[Dataset entries]
━━━━━━━━━━━━━━━━━━━━
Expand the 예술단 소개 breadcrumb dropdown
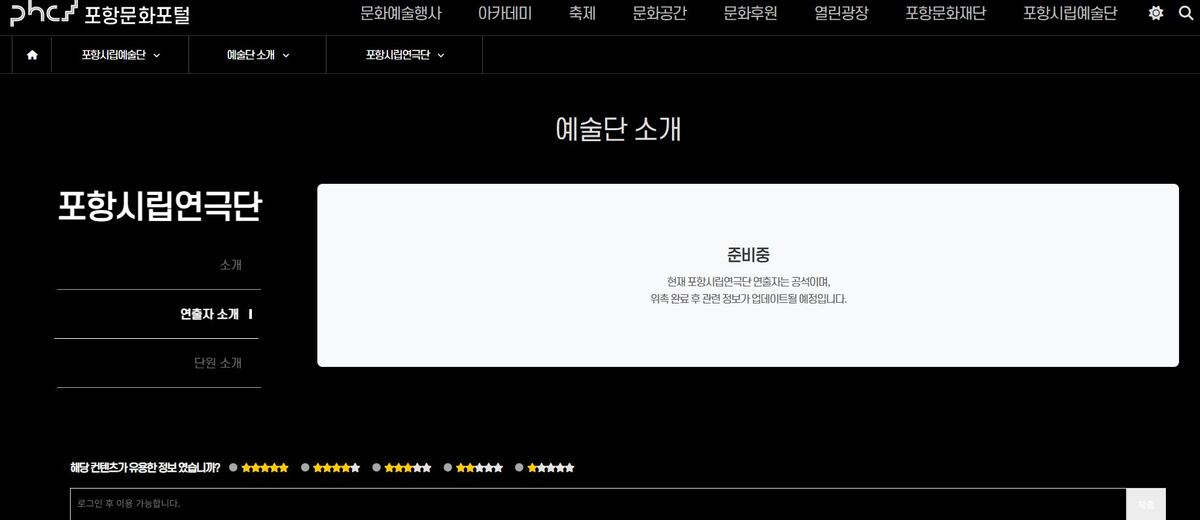Viewport: 1200px width, 520px height. (x=257, y=55)
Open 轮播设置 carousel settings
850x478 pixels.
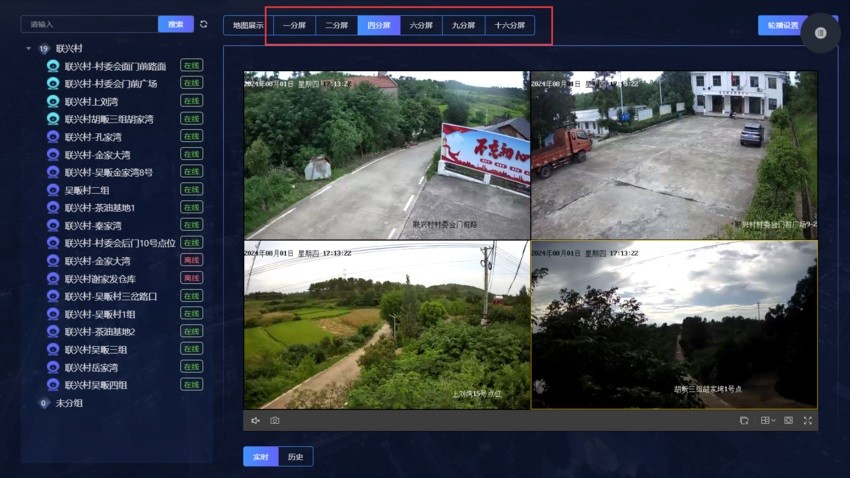click(x=782, y=25)
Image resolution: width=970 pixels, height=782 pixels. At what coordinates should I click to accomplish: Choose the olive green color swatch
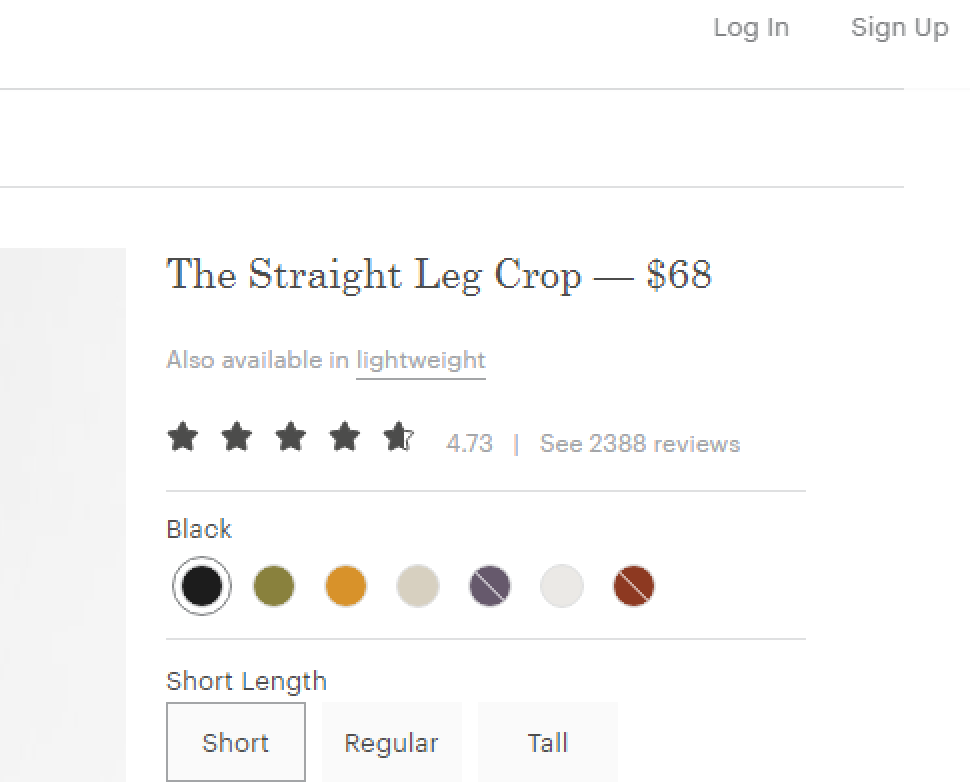click(x=274, y=586)
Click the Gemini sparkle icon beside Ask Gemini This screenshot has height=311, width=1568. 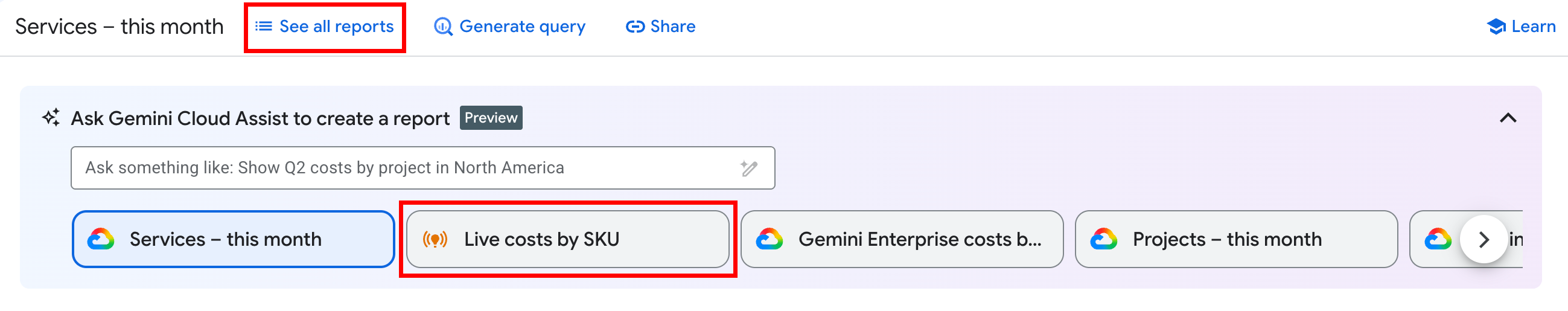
━━━━━━━━━━━━━━━━━━━━
### About this task
Where the line containing "Image resolution: width=970" appears in the data above, begin there and output every line through the last, exactly and without pictures.

### Solution to the problem
Image resolution: width=970 pixels, height=782 pixels. At what coordinates should I click to accomplish: Choose the olive green color swatch
click(x=274, y=586)
Click the Gemini sparkle icon beside Ask Gemini This screenshot has height=311, width=1568. 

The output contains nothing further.